UPDATE: I found the changes are in .pijul/changes/XX/YYYY.change files, partitioned into subdirs where XX is the first 2 letters of the hash, and YYYY the rest. Each patch is in a separate file.

When you UnRecord, the change file(s) are apparently not physically deleted currently (1.0.0-beta.2) That’s why they are still visible to ‘pijul change’ or ‘pijul apply’, even though they are no longer in the higher level indexes, like ‘pijul log’.

It is actually nice to still have the patches around, even after UnRecord, despite the security implications I mentioned earlier, and that it would become unwieldy as they number into the dozens or 100s. Although it’s clumsy and unsafe obviously for the user to be poking around directly in the .pijul directory. It would be better to have proper commands to manage this.

So instead of considering it a bug, that the patch files are still there, I now suggest designing additional commands for searching and managing such “dangling” patches – that are no longer in any channel, but still in the repository. They constitute a kind of implicit Undo channel already available. It just needs commands to Search, List details, Purge (really delete), etc.

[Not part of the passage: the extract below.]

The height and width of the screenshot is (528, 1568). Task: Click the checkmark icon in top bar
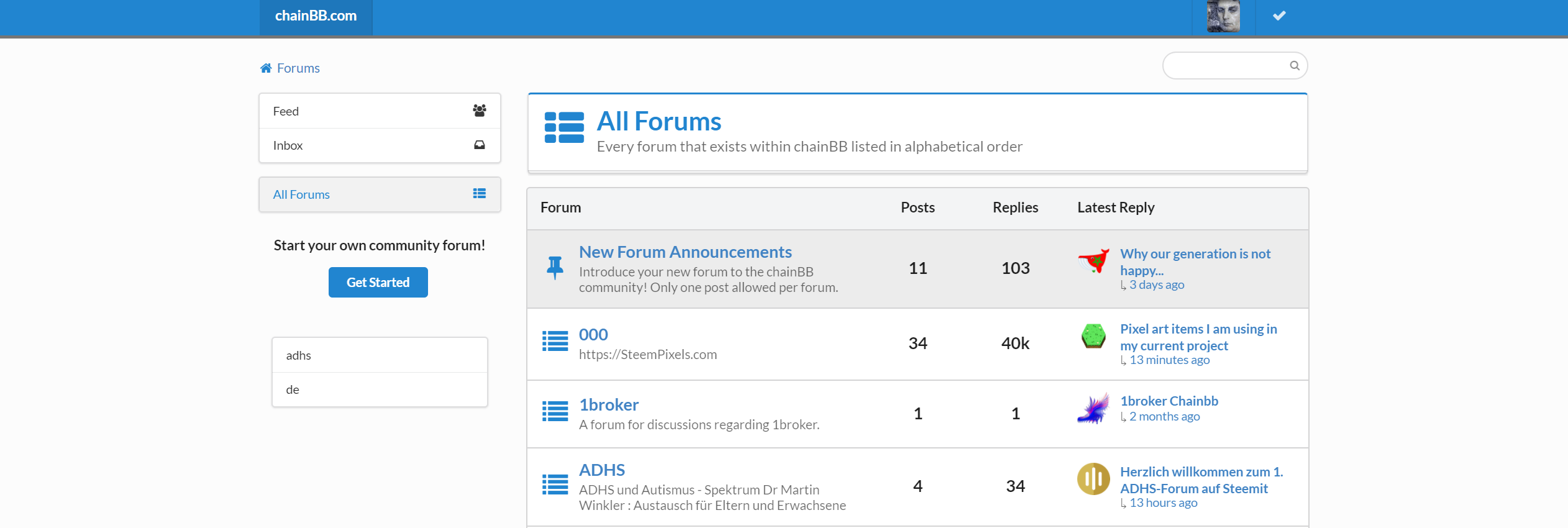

RECOVERY WORKAROUND FOR ACCIDENTAL UNRECORD

So currently (pijul 1.0.0-beta.2), to find all your patches, including UnRecorded ones, from your working dir do: find .pijul/changes -type f The total hash is the XX subdir + YYYY.change filename. It seems you don’t even need to reconstruct the hash. It works to apply the exact filename directly: pijul apply .pijul/changes/XX/YYYY.change

The change files have attributes like Message Description in them, which you can grep, or inspect with an editor (although they are a binary format).

EXAMPLE RECOVERY LOG

$ pijul log --hash-only
3LOHL2T6I34O7ABIENGCLJHG6S6WVW4IQF7M34IRQFEGLZMM2L4QC
H52IMOE3S2ZGHEQ5MX6GOKX653EMAUYTEVUFLCEQ4P7J4GP3XHRAC
E5JPIQORHCNRY3J264V4OSJHXVJ2ICMVPVKIVKO2DXYRSKNIKTKAC
3JY6JM6JNBZWZ24VU4XU464C46HBGB5W23RS44CVJRJ7ETWNA5WQC

$ pijul unrecord 3LOHL2T6I34O7ABIENGCLJHG6S6WVW4IQF7M34IRQFEGLZMM2L4QC    H52IMOE3S2ZGHEQ5MX6GOKX653EMAUYTEVUFLCEQ4P7J4GP3XHRAC

$ pijul log --hash-only
E5JPIQORHCNRY3J264V4OSJHXVJ2ICMVPVKIVKO2DXYRSKNIKTKAC
3JY6JM6JNBZWZ24VU4XU464C46HBGB5W23RS44CVJRJ7ETWNA5WQC

$ find .pijul/changes -type f
.pijul/changes/3J/Y6JM6JNBZWZ24VU4XU464C46HBGB5W23RS44CVJRJ7ETWNA5WQC.change
.pijul/changes/H5/2IMOE3S2ZGHEQ5MX6GOKX653EMAUYTEVUFLCEQ4P7J4GP3XHRAC.change
.pijul/changes/3L/OHL2T6I34O7ABIENGCLJHG6S6WVW4IQF7M34IRQFEGLZMM2L4QC.change
.pijul/changes/E5/JPIQORHCNRY3J264V4OSJHXVJ2ICMVPVKIVKO2DXYRSKNIKTKAC.change

$ pijul apply .pijul/changes/*/*
Outputting repository ↖

$ pijul log --hash-only
3LOHL2T6I34O7ABIENGCLJHG6S6WVW4IQF7M34IRQFEGLZMM2L4QC
H52IMOE3S2ZGHEQ5MX6GOKX653EMAUYTEVUFLCEQ4P7J4GP3XHRAC
E5JPIQORHCNRY3J264V4OSJHXVJ2ICMVPVKIVKO2DXYRSKNIKTKAC
3JY6JM6JNBZWZ24VU4XU464C46HBGB5W23RS44CVJRJ7ETWNA5WQC

So this is a viable recovery workaround if you accidentally UnRecord a bunch of patches with ‘unrecord –show-changes’. If you recall the hashes, you can apply them directly. If you recall the descriptions, you can grep for the matching YYYY.change files.

Worst case, if you don’t recall anything, you can make a temporary channel, and apply all the XX/YYYY.change files into that channel, which will bring them back into visible operation. Then you can inspect and apply them into your main working channel(s).

pmeunier on January 5, 2023

Actually, the patches might or might not be lost, depending on the compilation options.

I agree that we could make it simpler by requiring that you uncomment a line in the proposed list of patches to unrecord.

@jbthiel, do you want to propose a workaround patch and submit it to this discussion?

rohan on January 5, 2023

In terms of finding unrecorded changes I’m thinking automatically forking as part of the bulk unrecord. And there probably should be some command to permanently remove changes to cover the case of a local checkin of the super secret password.

I think git behaves similarly to Pijul in that there’s a garbage-collection command to get rid of unreachable commits which will otherwise hang around. Git’s reflog provides some ability to find these but a proper channel which can be dropped when no longer required should be cheap enough.